28-Hamil?

9.7K 786 22
                                    

Pagi ini sungguh cerah. Matahari tidak segan-segan untuk memamerkan sinarnya. Abah, Umi, dan Keynan begitu menikmati sarapannya seraya mengobrol ringan. Namun, berbeda dengan Kayesa yang kini memasang wajah muram.

Sarapannya sama sekali belum terjamah. Tatapan gadis berwajah muram itu tak luput dari ponsel di tangannya tengah menunggu balasan dari pesan yang ia kirimkan. Namun, sejauh ini, tidak ada tanda-tanda pesannya itu akan berubah warna menjadi dua centang biru. Padahal selama yang Kayesa perhatikan, status laki-laki yang ia kirimkan pesan itu dalam keadaan online. Bahkan, laki-laki itu masih sempat memamerkan matahari terbit di ufuk pantai lewat story akunnya.

Namun, mengapa pesannya tidak kunjung dibalas?

Kesal karena pesannya yang tidak kunjung dibalas padahal status laki-laki di sana sedang online, Kayesa akhirnya menekan tombol panggilan suara.

Dan... Berdering.

Kayesa menatap layar ponselnya dengan intens dan detik berikutnya mata gadis itu membulat tidak percaya. Denan menolak panggilannya?

Kayesa tak habis pikir. Mengapa Denan kekanakan sekali?

Kembali ia menghubungi Denan. Dua kali. Tiga kali. Empat kali. Lima kali.

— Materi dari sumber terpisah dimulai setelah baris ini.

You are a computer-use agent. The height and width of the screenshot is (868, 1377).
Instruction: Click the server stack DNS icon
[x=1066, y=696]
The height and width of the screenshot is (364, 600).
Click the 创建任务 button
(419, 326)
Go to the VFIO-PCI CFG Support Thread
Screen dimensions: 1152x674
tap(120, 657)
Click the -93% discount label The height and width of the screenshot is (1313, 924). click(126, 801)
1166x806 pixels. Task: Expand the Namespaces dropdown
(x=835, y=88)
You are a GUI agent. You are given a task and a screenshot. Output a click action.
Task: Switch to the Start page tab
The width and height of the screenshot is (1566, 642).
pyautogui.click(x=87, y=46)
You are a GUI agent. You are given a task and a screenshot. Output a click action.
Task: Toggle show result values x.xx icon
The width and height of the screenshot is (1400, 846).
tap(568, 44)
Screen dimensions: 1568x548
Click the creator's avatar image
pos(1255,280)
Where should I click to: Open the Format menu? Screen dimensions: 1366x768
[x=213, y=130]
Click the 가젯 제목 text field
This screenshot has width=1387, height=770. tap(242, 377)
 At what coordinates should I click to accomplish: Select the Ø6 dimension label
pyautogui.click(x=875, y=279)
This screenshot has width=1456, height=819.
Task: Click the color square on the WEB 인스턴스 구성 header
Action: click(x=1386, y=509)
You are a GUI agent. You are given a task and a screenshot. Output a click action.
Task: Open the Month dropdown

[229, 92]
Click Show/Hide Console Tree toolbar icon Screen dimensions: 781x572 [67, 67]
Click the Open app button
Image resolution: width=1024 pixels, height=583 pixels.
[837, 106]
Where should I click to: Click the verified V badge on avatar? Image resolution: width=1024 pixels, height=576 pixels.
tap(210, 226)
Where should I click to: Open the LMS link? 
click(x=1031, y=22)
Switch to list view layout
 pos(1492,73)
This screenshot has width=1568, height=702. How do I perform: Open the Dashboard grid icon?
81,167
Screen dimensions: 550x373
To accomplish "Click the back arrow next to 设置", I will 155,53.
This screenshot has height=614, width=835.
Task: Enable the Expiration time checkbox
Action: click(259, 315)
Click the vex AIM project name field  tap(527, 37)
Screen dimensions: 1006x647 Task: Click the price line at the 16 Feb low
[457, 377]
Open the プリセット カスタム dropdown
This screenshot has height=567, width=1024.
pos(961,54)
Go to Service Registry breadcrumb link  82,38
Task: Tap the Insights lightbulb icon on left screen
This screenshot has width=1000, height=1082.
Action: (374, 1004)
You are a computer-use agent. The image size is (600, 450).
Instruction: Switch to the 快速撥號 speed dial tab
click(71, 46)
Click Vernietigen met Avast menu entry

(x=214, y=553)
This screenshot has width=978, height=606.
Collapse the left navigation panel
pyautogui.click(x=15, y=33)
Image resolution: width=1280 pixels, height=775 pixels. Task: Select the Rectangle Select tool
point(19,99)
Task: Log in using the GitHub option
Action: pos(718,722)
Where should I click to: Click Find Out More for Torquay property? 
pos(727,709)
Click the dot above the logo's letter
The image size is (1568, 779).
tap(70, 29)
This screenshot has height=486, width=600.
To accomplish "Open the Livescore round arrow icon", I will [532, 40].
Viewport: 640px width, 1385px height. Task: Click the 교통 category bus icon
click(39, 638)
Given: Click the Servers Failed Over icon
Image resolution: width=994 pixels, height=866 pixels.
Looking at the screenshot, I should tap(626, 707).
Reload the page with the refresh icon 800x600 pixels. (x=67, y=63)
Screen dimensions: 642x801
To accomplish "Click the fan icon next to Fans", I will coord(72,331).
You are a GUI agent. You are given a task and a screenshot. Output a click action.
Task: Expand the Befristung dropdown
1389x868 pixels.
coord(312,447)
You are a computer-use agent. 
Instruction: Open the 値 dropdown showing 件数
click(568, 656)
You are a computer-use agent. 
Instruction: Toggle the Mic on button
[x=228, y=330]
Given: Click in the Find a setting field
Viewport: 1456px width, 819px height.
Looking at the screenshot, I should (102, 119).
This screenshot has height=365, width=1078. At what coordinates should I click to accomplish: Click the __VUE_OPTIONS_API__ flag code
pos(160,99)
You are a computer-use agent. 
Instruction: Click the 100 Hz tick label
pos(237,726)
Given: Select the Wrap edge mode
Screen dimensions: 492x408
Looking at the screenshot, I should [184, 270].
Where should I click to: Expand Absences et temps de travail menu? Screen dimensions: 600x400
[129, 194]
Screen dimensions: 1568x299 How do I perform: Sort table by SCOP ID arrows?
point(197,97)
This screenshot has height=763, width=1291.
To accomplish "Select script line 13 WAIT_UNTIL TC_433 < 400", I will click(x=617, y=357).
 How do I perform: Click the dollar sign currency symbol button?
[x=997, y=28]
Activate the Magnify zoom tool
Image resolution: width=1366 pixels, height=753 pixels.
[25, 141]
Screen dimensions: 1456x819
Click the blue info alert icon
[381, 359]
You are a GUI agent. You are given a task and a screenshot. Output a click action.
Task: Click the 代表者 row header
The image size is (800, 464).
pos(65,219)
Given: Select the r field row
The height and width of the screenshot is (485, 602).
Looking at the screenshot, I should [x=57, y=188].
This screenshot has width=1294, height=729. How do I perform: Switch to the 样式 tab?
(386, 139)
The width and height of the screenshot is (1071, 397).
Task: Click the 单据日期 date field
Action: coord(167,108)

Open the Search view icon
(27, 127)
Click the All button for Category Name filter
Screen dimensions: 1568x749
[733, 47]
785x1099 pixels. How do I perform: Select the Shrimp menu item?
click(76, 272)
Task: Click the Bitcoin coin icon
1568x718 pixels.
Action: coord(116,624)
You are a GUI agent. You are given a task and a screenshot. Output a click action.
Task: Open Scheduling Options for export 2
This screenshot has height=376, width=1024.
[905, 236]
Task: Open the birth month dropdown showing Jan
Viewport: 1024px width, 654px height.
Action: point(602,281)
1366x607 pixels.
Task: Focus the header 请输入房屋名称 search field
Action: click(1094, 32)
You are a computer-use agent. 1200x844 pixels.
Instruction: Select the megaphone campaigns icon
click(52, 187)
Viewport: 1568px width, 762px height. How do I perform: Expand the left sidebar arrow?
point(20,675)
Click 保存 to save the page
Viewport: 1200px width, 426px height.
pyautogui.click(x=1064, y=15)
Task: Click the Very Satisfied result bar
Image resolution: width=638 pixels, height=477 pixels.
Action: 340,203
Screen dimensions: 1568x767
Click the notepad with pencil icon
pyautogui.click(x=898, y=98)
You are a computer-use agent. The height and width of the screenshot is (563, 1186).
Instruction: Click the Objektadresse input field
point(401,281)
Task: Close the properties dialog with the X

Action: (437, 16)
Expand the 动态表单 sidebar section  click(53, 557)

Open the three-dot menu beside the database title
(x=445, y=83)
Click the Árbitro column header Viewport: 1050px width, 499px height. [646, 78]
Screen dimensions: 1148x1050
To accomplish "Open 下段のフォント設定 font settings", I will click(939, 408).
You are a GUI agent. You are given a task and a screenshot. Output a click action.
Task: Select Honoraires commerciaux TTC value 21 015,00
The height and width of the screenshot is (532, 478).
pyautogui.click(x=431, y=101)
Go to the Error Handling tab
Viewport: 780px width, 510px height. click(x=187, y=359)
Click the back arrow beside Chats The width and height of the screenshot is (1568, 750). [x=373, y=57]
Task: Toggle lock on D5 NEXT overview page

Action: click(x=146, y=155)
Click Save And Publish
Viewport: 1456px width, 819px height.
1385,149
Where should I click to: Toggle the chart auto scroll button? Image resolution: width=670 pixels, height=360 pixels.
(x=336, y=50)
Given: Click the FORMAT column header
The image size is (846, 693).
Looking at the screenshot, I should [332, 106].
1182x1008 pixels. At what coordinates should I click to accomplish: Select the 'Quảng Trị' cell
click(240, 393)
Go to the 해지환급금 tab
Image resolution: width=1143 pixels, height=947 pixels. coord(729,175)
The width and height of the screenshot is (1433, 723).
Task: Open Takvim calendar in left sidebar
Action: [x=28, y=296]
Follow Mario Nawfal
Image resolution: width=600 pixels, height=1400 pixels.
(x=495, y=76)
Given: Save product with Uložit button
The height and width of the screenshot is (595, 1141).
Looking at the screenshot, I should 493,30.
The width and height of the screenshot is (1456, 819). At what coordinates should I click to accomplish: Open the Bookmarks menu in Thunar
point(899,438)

Hingga akhirnya Kayesa tidak lagi dapat menghubungi kontak tersebut. Profil foto yang suaminya pasang di sana tiba-tiba menghilang dan status yang menunjukkan jika Denan online atau yang biasa disebut dengan istilah last seen pun tidak terlihat. Pesan yang kembali ia kirimkan kini hanya centang satu.

Darah Kayesa sontak mendidih. Denan memblokir dirinya?

Kayesa yang notebene-nya adalah istrinya sendiri diblokir?

Kayesa tidak menyerah. Ia kembali menghubungi Denan melalui panggilan seluler. Namun, suara operator di seberang sana semakin membuatnya bertambah emosi.

"Nomor yang anda tuju tidak tersedia. Silakan periksa kembali nomor tujuan anda!"

Heh, Denan benar-benar mencari perkara dengannya.

"Kay, sarapannya kok dianggurin? Nanti gak enak lagi, loh." Teguran sang Umi membuat Kayesa akhirnya meletakkan ponselnya. Gadis itu menunduk menyembunyikan matanya yang berkaca-kaca karena emosi.

"Ini dimakan, kok, Umi."

Kayesa mulai menyentuh sarapannya seraya melirik ponselnya dengan tajam. Lihat saja, setelah ini Kayesa juga tidak akan lagi menghubungi Denan. Terserah laki-laki itu ingin apa. Ingin tinggal di Kalimantan selamanya juga tidak apa-apa. Tidak pulang untuk selamanya juga tidak apa-apa. Memblokir dirinya seumur hidup juga tidak apa-apa. Tersesat di Pedalaman Kalimantan juga tidak apa-apa. Kayesa tidak peduli lagi.

Namun, nyatanya, Ketidakpedulian Kayesa hanya berlangsung singkat.

Siang harinya sembari menikmati makan siang di ruang tengah ditemani dengan siaran Televisi, Kayesa sesekali melirik layar ponselnya yang menyala di atas meja. Menjadi CCTV di grup chat kelas yang terdapat Denan di sana. Ia sungguh berharap Denan akan memunculkan diri membalas guyonan teman-temannya di grup chat tersebut, namun lagi-lagi tidak ada tanda-tanda laki-laki itu akan memunculkan diri.

"Makan mulu lo, Kak?"

Suara Keynan mengambil alih atensi Kayesa. "Emosi buat gue laper."

Keynan duduk di samping Kayesa dan menatap piring Kayesa yang diisi dengan sedikit nasi dan sayur serta satu ikan bakar besar yang menjadi lauknya.

"Besar banget ikannya," komentar Keynan lalu tangannya terulur untuk mencuil daging ikan di piring sang Kakak.

"Keynan, cuci tangan dulu!" Protes Kayesa seraya mengerucutkan bibirnya.